VERIFIQUE SUA COMPREENSÃO
a – No texto sobre a pesquisa de Ron Evans, qual é a causa do cheiro insuportável no laboratório subterrâneo do Salk Institute? Responda em uma ou duas frases.
b – Dê continuidade ao texto sobre a pesquisa de Ron Evans a partir da última frase apresentada.

Mais rápido. Mais forte. Sem sair do sofá

O biólogo molecular Ron Evans descobriu como transformar ratinhos sedentários em superatletas apenas mexendo em alguns genes. Sua “pílula do exercício” tem causado polêmica e preocupação no meio médico. Mas não deixa de ser uma boa notícia para as barrigas de chope do mundo todo

Por Michael Behar

NO INÍCIO DOS ANOS 1960, quando o arquiteto norte-americano Louis Kahn criou o estranho projeto do Salk Institute – uma coleção de torres de concreto enfileiradas em uma colina de frente para o oceano Pacífico, em La Jolla, na Califórnia –, ele posicionou os edifícios para que todos os andares recebessem a brisa marinha. Mas, quando desço quatro lances de escada para entrar no laboratório subterrâneo, a doce maresia de repente fica azeda. Ali, os pesquisadores do Salk estão conduzindo experimentos de ponta em genética, biologia, neurociência e fisiologia. No epicentro desse trabalho futurístico, estão 6.000 roedores, abarrotados em gaiolas de plástico do tamanho de caixas de sapato, cuja produção coletiva de fezes cria um cheiro insuportável.


POR FORA BELA VIOLA: Nos laboratórios do Salk Institute, na Califórnia,
centenas de ratinhos participam de uma estranha pesquisa sobre perfomance
e endurance

Apesar do mau cheiro, as instalações são bem organizadas. Após vestir um jaleco azul-claro, máscara cirúrgica, touca e protetores para calçados, atravesso uma série de salas esterilizadas separadas por grandes portas. Um corredor branco leva a vários laboratórios menores, onde alguns ratinhos estão recebendo injeções para melhorar a performance atlética, para depois serem forçados a correr em pequenas esteiras. Outros tiveram partes de seus DNA reprogramadas para se tornarem melhores corredores. Há ratos gorduchos alimentados com uma dieta rica em gorduras e outros esbeltos se virando com refeições pobres em carboidratos. Debruçado sobre uma mesa de metal, um técnico examina um bando de cobaias estridentes, selecionando e separando os maiores garanhões para reprodução e banindo os machos agressivos para uma espécie de solitária. Ratos são sacrificados e seus músculos examinados. Coletam-se amostras de seu sangue e inspecionam-se corações, rins e fígados.

DADOS EM ANÁLISE

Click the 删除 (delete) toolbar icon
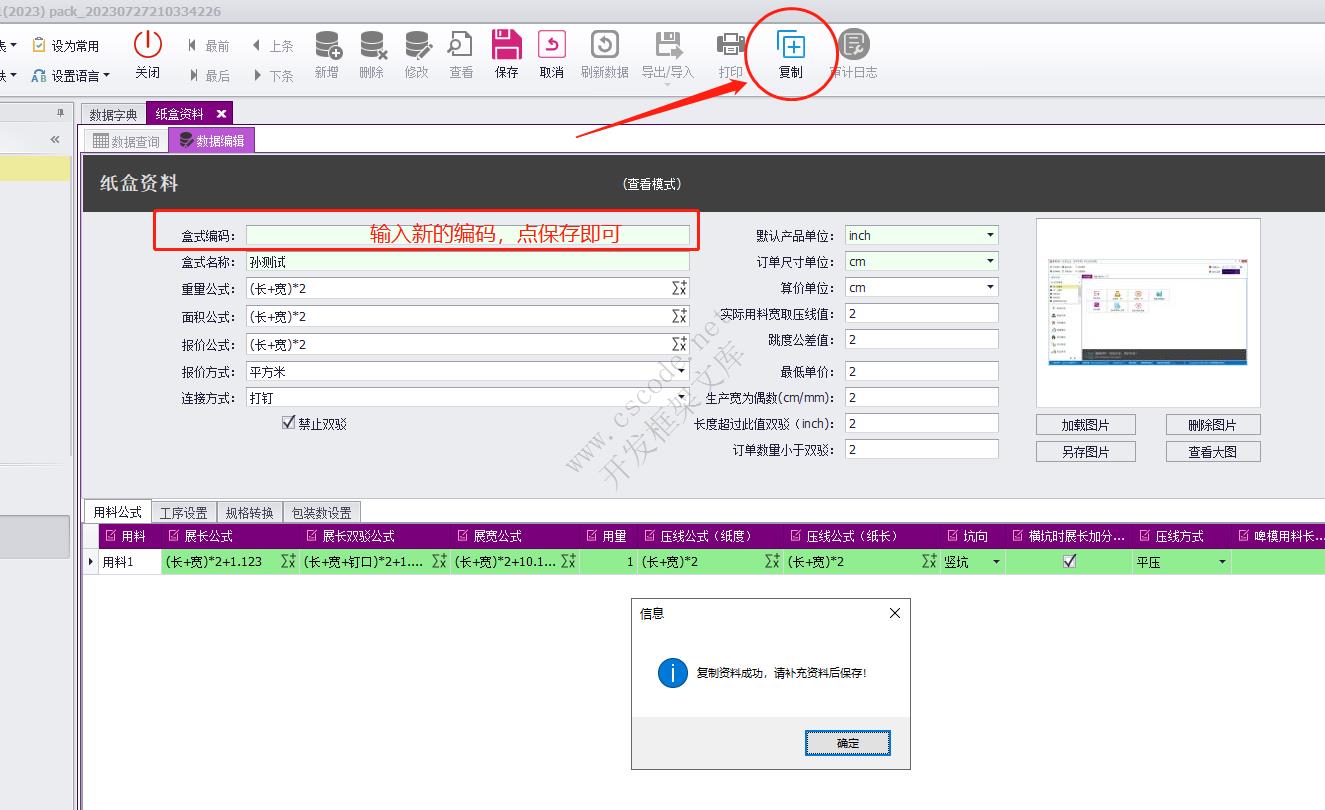This screenshot has width=1325, height=810. 372,55
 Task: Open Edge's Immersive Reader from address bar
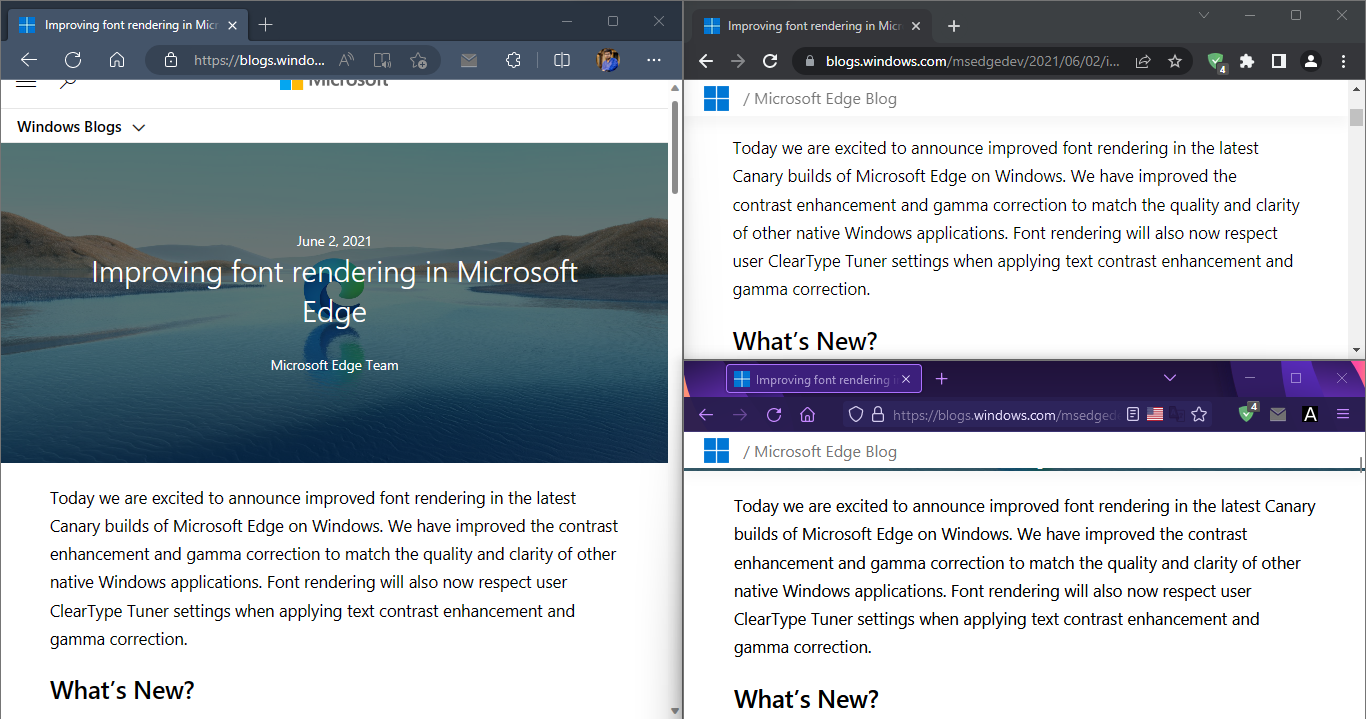tap(382, 60)
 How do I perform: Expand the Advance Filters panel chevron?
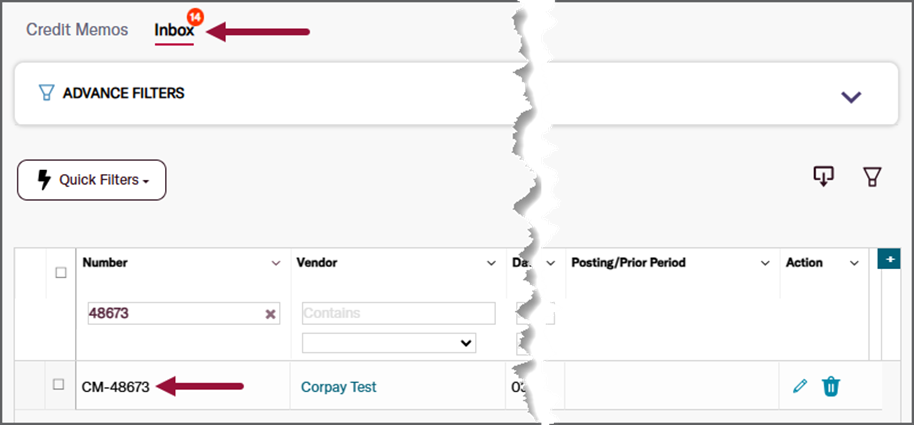click(851, 97)
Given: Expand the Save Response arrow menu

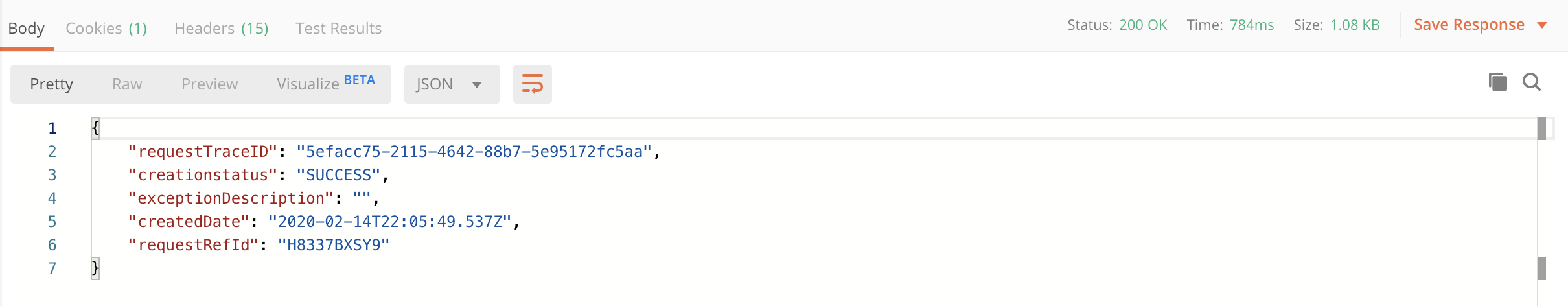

RESULTADOS
a – O cheiro insuportável vem da produção coletiva de fezes dos 6.000 roedores mantidos no local. Eles ficam abarrotados em gaiolas de plástico do tamanho de caixas de sapato.

b –
Esse pequeno mundo bizarro é o esforço multimilionário de Ron Evans, um biólogo molecular e desenvolvimentista de 61 anos que está tentando desvendar o código humano responsável pelas características de endurance. Com a ajuda de uma equipe de 35 cientistas, Ron tem um objetivo ambicioso: desenvolver a primeira droga de melhoria de desempenho, que pode ampliar radicalmente a resistência dos seres humanos.

O projeto da “pílula do exercício” começou em 2007, quando Ron fez uma descoberta surpreendente. Enquanto investigava a obesidade, ele topou por acaso com um gatilho genético que transformou seus ratos de laboratório em superatletas. Em agosto de 2008, Ron publicou sua pesquisa na Cell, um periódico científico de prestígio, alegando que em alguns casos seus camundongos turbinados podiam correr uma distância 90% maior que os roedores normais. Só para se ter uma ideia do que isso significa, já é extraordinário quando a performance de um atleta humano melhora meros 3%.

No agora famoso artigo na Cell, Evans e seus co-autores – uma equipe multinacional de colaboradores de institutos de pesquisa na Califórnia, Massachusetts e Coreia do Sul – anunciaram, confiantes, que haviam descoberto uma maneira “de melhorar a adaptação ao treinamento ou até mesmo aumentar o condicionamento, sem exercícios”. Fisiologistas que passaram suas carreiras inteiras estudando a sofisticada mecânica do exercício ficaram céticos, classificando de ridícula a ideia de transformar a ginástica diária em pílula. Mas isso não impediu que os principais veículos de comunicação dos EUA anunciassem o avanço como “o sonho dos surfistas de sofá”. Numa entrevista ao programa Nova scienceNow, Ron disse que “o benefício do exercício e o da droga são praticamente os mesmos”, prevendo que os atletas seriam os primeiros a adotá-la.

O grupo de Ron Evans está na dianteira, mas existem outros de olho no assunto. Equipes independentes ao redor do mundo estão desenvolvendo compostos derivados da natureza ou sintetizados em laboratório que obtiveram um aumento mensurável do condicionamento físico geral em experimentos preliminares com animais – e em testes em seres humanos.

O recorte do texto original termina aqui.